Gezeigte Einträge:
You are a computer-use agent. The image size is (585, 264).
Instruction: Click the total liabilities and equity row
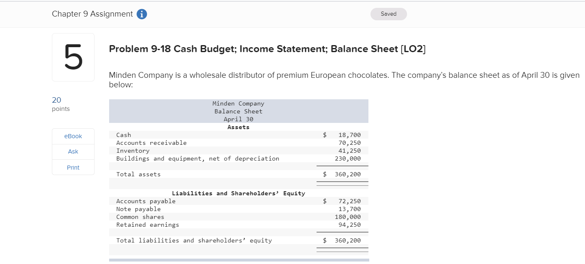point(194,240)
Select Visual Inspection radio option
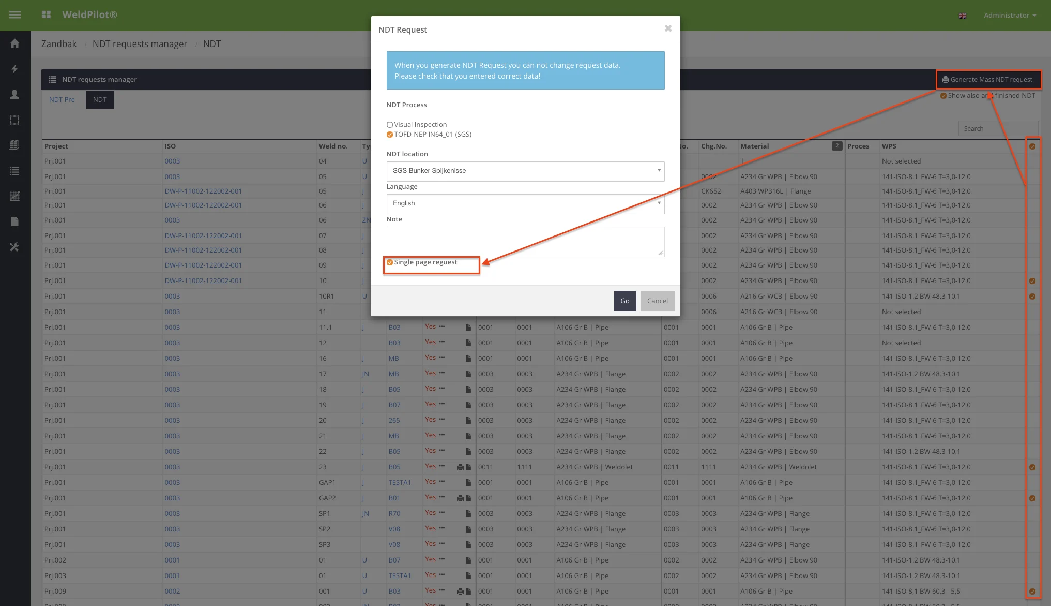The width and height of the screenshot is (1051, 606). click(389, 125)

...

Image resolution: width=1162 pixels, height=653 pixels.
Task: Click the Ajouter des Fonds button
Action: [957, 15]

Aufgabe: Gib den Abschnitt oben wortgetreu wieder, der mit der Zeile beginnt, die „You are a computer-use“ enthält, und mit der Zeile endet, die „The width and“ enthält, beide Zeilen eingeschlossen. Lass die Bilder dabei weg.

Lösung:
You are a computer-use agent. The image size is (585, 264).
Instruction: Click the total liabilities and equity row
point(194,240)
Select Visual Inspection radio option
The width and height of the screenshot is (1051, 606). click(389, 125)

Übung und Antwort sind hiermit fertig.